Hard Eight (originally titled Sydney) is a 1996 American crime film written and directed by Paul Thomas Anderson in his feature directorial debut, and starring Philip Baker Hall, John C. Reilly, Gwyneth Paltrow and Samuel L. Jackson. It is the expansion of the short film Cigarettes & Coffee. The film follows the life of a senior gambler and a homeless man. It premiered at the 1996 Cannes Film Festival.

Plot
Sydney Brown, a well-dressed senior gambler, finds John Finnegan, a homeless man, forlornly sitting outside a diner in Sparks, Nevada. He offers him a cigarette and buys him a cup of coffee. John tells Sydney that he lost his money in Las Vegas and he needs $6,000 for his mother's funeral. Sydney offers to drive John to Vegas, where he helps John win the money. Two years later, John has become Sydney's protégé. Sydney is calm and reserved and displays a fatherly care for John, who is unsophisticated. John has a new friend named Jimmy, who does security work. John is attracted to Clementine, a cocktail waitress in Reno. Sydney meets Clementine, and learns that she moonlights as a prostitute. Although Clementine believes Sydney might want to use her services, he wants to build a connection between her and John. Sydney asks John to show Clementine around the town.
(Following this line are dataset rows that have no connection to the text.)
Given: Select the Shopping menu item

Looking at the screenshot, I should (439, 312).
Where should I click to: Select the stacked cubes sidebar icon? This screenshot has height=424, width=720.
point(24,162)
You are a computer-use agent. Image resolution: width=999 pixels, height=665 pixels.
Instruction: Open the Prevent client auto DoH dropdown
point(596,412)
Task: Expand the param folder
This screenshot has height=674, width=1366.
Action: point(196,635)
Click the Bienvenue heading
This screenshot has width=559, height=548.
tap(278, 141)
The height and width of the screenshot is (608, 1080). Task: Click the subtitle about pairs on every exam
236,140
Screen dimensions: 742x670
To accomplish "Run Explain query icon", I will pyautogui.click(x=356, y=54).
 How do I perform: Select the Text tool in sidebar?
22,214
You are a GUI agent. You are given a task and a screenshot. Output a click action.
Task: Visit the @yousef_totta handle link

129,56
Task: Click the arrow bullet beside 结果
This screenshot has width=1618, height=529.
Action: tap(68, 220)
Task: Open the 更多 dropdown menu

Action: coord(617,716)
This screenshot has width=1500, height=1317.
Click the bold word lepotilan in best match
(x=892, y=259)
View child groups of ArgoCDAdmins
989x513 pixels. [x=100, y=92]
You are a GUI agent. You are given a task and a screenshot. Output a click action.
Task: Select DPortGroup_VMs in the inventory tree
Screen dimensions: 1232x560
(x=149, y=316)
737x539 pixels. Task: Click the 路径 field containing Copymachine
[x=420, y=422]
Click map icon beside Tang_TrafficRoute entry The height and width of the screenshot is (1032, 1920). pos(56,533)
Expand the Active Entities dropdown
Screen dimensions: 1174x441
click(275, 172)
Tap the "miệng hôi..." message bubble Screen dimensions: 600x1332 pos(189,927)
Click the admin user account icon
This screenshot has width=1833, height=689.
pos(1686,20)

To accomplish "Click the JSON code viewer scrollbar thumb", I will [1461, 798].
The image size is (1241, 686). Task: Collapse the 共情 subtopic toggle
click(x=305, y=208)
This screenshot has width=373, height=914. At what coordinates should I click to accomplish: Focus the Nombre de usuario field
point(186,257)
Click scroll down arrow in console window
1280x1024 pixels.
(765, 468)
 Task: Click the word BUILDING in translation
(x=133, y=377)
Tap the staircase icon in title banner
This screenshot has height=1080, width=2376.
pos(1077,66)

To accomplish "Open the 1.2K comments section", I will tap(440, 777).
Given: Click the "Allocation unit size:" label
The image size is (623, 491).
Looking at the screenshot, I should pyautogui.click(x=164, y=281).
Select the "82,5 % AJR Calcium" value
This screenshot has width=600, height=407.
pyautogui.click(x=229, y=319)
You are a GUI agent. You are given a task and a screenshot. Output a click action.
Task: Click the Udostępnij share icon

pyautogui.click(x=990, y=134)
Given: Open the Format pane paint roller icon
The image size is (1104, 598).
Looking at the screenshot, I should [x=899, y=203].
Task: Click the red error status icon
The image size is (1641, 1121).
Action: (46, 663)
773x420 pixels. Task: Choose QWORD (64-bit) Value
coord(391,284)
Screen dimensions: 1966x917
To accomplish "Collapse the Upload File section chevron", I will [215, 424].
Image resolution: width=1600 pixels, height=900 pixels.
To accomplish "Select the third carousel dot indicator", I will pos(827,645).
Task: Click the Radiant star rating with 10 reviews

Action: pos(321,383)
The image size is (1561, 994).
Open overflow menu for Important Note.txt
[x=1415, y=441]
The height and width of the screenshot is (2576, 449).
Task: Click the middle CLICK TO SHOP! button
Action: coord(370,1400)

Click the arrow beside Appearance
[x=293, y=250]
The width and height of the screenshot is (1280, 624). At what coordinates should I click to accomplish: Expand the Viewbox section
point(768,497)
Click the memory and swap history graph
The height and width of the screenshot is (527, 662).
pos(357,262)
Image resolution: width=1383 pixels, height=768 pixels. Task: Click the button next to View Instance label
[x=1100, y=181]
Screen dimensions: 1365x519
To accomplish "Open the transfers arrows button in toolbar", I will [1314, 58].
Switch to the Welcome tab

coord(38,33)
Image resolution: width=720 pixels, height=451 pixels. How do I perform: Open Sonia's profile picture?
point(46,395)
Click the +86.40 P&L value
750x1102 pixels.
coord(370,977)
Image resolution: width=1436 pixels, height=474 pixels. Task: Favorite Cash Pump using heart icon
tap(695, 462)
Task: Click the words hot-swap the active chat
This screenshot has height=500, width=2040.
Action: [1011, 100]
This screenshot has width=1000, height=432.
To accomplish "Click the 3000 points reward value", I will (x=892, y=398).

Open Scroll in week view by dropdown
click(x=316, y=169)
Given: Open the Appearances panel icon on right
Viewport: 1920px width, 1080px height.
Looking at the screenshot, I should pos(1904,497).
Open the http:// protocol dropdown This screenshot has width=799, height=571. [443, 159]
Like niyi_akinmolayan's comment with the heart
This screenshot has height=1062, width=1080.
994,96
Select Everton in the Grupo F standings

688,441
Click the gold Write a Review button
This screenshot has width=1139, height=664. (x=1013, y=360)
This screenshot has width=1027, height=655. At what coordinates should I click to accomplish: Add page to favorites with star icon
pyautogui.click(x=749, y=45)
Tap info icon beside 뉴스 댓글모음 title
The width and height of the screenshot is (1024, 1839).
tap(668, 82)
After receiving a frantic phone call, Sydney finds John and Clementine holding a tourist hostage in a nearby motel when the client of Clementine's did not pay her $300. John reveals that he and Clementine impulsively got married, and Clementine prostituted herself to the tourist, who is knocked out and handcuffed to the bed. Sydney learns that John and Clementine have called the hostage's wife, threatening to kill him if they do not get the money. After finding Jimmy's gun, Sydney convinces them to flee the motel, advising John and Clementine to leave town for a honeymoon. While leaving, Sydney removes the evidence from the motel room.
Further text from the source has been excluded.